The All Blacks sit atop the Rugby Championship standings after a 28-9 bonus point win against the Pumas in Napier. In wet conditions, New Zealand had a little too much class and precision to set themselves up nicely for the Boks next week.
The match was engrossing throughout. After trading penalties, a beautiful Conrad Smith grubber set Julian Savea up for the first of his two tries in the 26th minute. This followed up a grubber earlier in the same movement, brilliantly regathered by Brodie Retallick.
At the other end, the Argentinians followed a pretty familiar pattern for those who stayed up to watch their games against South Africa: set piece excellence interspersed with some great offloading play through the forwards. There is serious quality in this team and they look to use the ball much more than previous Puma vintages, even in the conditions. A dry track on the Gold Coast next week would suit them.

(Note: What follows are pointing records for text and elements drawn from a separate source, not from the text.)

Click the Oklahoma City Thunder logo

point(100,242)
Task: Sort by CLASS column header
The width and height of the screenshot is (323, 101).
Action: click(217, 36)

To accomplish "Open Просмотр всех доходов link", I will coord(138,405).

The turning point came right on half-time. With the score at 8-6 to the All Blacks, the Pumas took a lineout, mauled well, and set up a drop goal, which missed to the left. The play then went up the other end and everyone was thinking about Oranges. But the Pumas somehow lost a scrum ball on their own feed, Beauden Barrett stepped straight inside his opposite number, and then found Liam Messam backing up on the inside for a great try, a real heartbreaker for the Argentines.
Straight after the break, the ABs scored from a scrum set move. Barrett popped a no look ball off his outside shoulder straight onto Savea’s chest. The big fella cruised into the gap and, though 20 metres out, was never going to be stopped. There was something very Cooper-Ioane 2011 about it. When is Henry Speight eligible again?

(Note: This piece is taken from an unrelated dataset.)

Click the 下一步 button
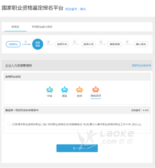The height and width of the screenshot is (168, 155). point(77,148)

Remarkably, for all his excellent general play, Barrett’s goal kicking was leaving a lot to be desired and the score was only 18-6 at this point. Argentina were then handed their chance as Ma’a Nonu underhit a chip deep in his own half. Puma 8 Leonardo Senatore charged the ball down, regathered, and galloped away to score. The ref – for reasons best known to him – called it back as a knock on. Argentina’s heads went down and they never recovered.

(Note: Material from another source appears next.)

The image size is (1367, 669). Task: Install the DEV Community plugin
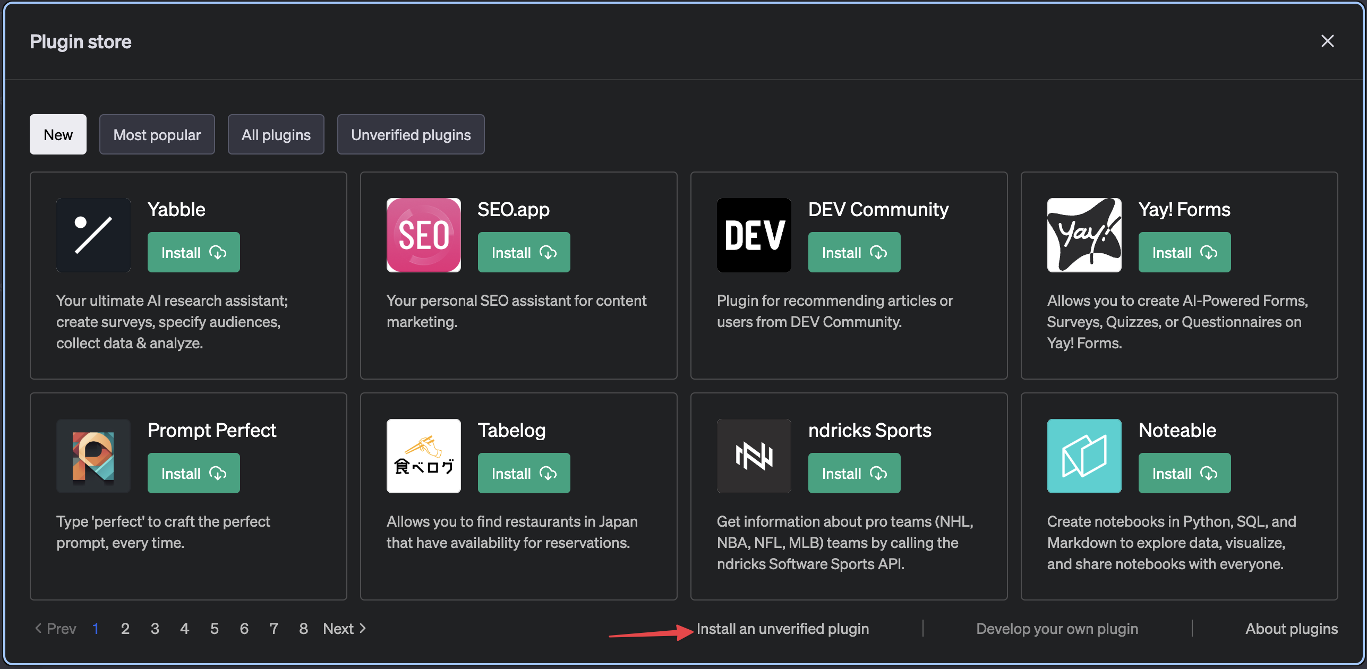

A late try off a big scrum saw Aaron Smith ease in between the posts. 28-9 the final score and five Rugby Championship points to boot.
For the ABs, Retallick was again massive: holding up ball runners at will and putting in a huge shift around the park. He even managed to get a full blooded kick in the face, studs and all, when trying to charge down a box kick. He manned up and stayed out there. Very impressive. Savea caused problems whenever he got the ball and Read was his usual quality self.
For the Pumas, the pack looks outstanding and the scrum is, at times, full of bosh. Less recognised is their lineout, which was just as effective tonight as in their matches against the Boks, aided by a very effective and well-organised maul. Frankly, the Wallabies should study the tapes hard, not just to counter the Argies on the Gold Coast next week, but to copy whatever it is that they’re doing. It’s obvious those plate size steaks and sturdy Merlots are doing the job. The Argie forwards play hard and play for each other, and it shows.
I couldn’t avoid mentioning the reffing from Pascal Gauzere (and his helpers). The Argentinians weren’t quite good enough for the win, but a string of refereeing decisions killed their chances. The 50-50s went relentlessly to New Zealand. A big no arms hit without the ball from Julian Savea earned only a penalty. A player clean tackled while chasing down a grubber in behind the All Blacks’ line, just 5 metres out, went unpunished. And, to top it off, Senatore’s try ruled out as a knock-on. Somehow.
By full time, the Argentine veterans were exhausted at telling the ref to check the TMO. That’s what it’s there for. At times, the Argies must have felt like a cricket team in Islamabad circa 1984, with the ump sticking the finger up before the ball had even hit the pad.
The reffing at scrum time also left a lot to be desired: the Pumas just weren’t getting full value for their dominance (save the tight head), which I guess is the highest compliment to the All Black front row.
And it wasn’t just the Argies who had cause to complain. In the first minute Savea was taken out chasing a chip deep in Puma territory. And in the second half, there was a classic Bakkies Botha headbut on Richie McCaw in the ruck. Both had yellow card written all over them. A dead set, local park standard, shocker from the officials.
The bottom line is that it the whole tournament is on a knife edge heading into next week’s games. The Wallabies will be hoping that three tough games will have broken the Puma spirit and that they can get a good win up in Queensland. The All Blacks host the Boks in the other game. On the form shown in Perth, the Boks just can’t win unless they acknowledge the importance of actually using the ball. The All Blacks just have too many ways to score: relentless up and unders won’t be enough.
That being said, a Bok win (coupled with a home Wallaby win) would bring the ABs back to the pack and set up a great final stretch for the tournament, with all three teams a chance to take home the big one.